*** Opening Stored data ***

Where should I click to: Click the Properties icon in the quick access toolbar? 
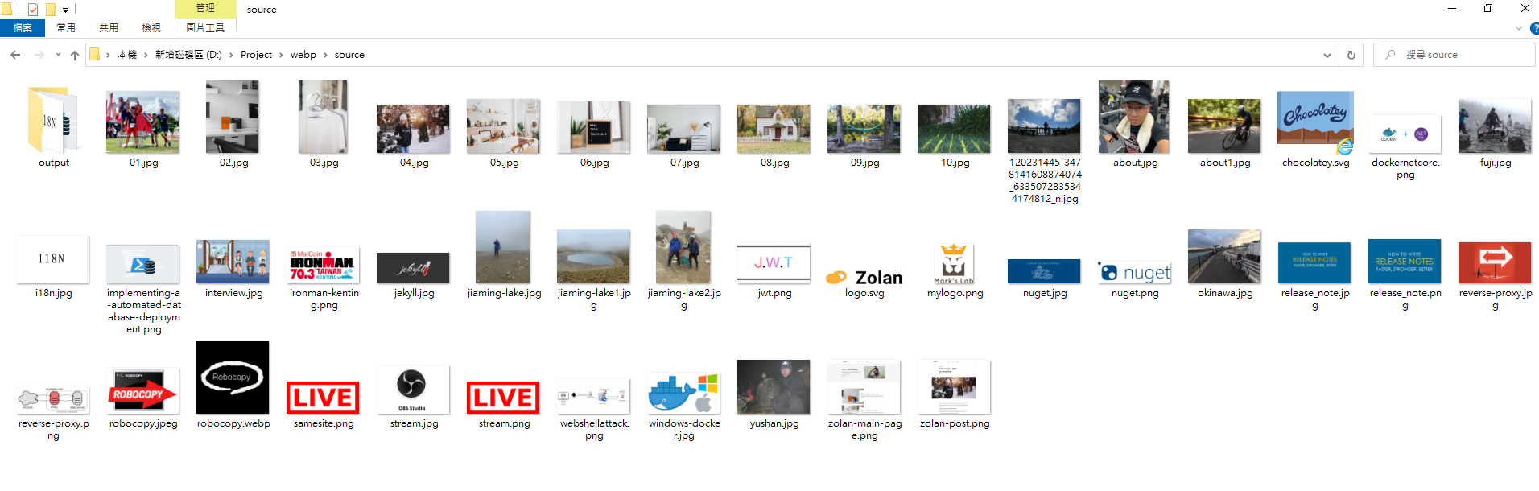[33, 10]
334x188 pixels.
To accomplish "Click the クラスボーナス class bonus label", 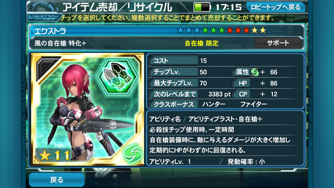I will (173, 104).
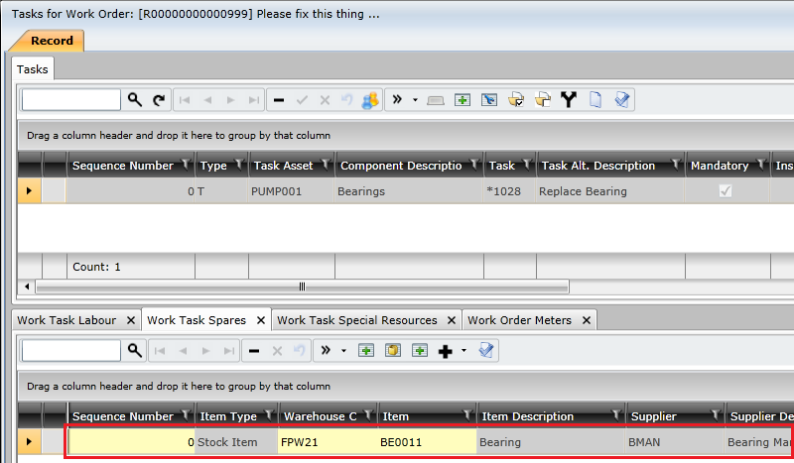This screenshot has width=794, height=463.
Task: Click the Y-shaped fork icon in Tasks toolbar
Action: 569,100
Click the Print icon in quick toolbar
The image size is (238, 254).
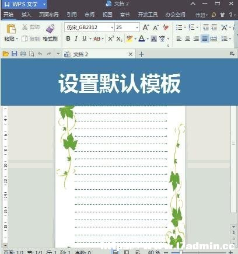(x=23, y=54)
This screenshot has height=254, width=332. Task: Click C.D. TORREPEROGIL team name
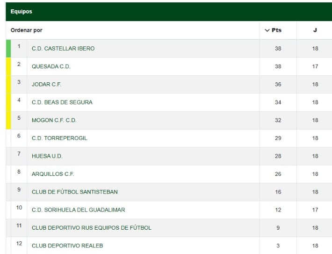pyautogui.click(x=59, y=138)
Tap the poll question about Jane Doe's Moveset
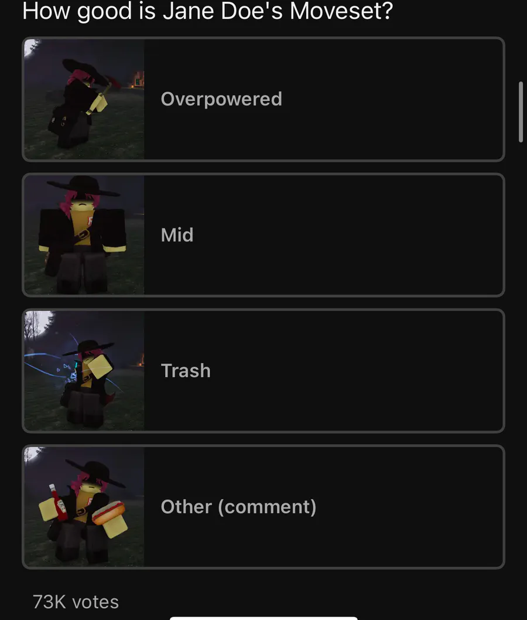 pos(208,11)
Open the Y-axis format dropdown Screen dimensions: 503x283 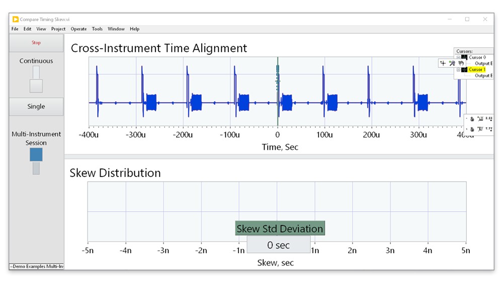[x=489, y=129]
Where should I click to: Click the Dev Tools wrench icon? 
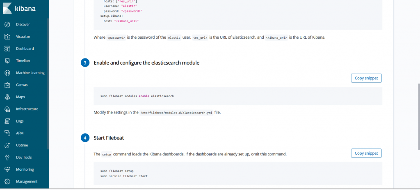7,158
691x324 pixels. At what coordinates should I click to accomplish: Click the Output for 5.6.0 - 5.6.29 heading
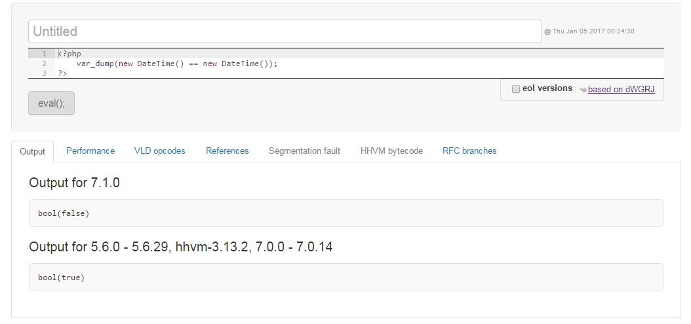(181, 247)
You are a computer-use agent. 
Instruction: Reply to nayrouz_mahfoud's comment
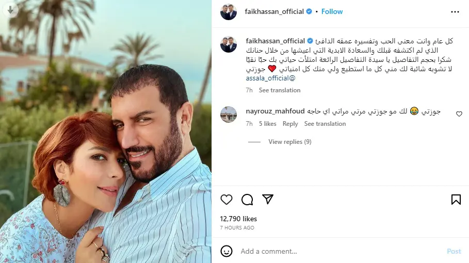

*** Closing Stored data ***

- [What you will do]: What do the entries above read from the line containing "Where should I click to: Click the Dev" through the line containing "You are a computer-use agent."? Output those lines exactly, both ends included, with the pictures left out.

- [Answer for this exercise]:
Where should I click to: Click the Dev Tools wrench icon? 
7,158
691x324 pixels. At what coordinates should I click to accomplish: Click the Output for 5.6.0 - 5.6.29 heading
(181, 247)
You are a computer-use agent. 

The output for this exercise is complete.